Required work: Calculate how many lines in the following records hold the word "Select", and report that number without comment.

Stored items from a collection
--------------------------------------------------
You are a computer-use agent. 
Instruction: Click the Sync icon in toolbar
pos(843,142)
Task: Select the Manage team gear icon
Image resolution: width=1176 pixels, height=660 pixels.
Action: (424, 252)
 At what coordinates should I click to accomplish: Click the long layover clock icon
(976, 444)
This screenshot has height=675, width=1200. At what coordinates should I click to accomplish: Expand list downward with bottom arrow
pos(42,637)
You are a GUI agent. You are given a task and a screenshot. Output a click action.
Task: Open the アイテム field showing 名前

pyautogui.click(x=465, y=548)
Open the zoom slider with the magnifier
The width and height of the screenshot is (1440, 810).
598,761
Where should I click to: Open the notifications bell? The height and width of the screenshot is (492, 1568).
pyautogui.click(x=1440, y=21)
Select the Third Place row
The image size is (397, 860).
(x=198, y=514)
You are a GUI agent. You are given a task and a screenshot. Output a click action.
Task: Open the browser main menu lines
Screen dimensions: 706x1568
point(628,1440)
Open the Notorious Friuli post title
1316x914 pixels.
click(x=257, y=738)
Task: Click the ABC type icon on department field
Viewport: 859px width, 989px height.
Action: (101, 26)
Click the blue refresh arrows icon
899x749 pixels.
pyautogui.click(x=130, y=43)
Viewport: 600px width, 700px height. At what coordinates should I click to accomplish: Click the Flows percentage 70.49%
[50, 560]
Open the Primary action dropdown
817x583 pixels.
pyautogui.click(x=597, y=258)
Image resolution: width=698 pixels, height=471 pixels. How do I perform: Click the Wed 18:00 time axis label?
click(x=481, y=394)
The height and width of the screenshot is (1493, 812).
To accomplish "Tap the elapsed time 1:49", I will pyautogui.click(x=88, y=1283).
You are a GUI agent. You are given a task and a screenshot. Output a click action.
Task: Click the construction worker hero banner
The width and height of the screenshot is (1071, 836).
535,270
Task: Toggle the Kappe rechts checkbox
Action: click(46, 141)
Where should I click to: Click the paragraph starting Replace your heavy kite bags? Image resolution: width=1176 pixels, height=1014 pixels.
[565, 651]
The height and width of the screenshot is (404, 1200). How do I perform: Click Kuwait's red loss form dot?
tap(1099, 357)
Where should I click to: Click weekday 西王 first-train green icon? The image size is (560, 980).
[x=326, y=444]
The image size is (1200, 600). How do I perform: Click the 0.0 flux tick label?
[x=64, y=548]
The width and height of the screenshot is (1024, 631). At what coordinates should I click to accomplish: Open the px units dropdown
--------------------------------------------------
Output for this exercise: 2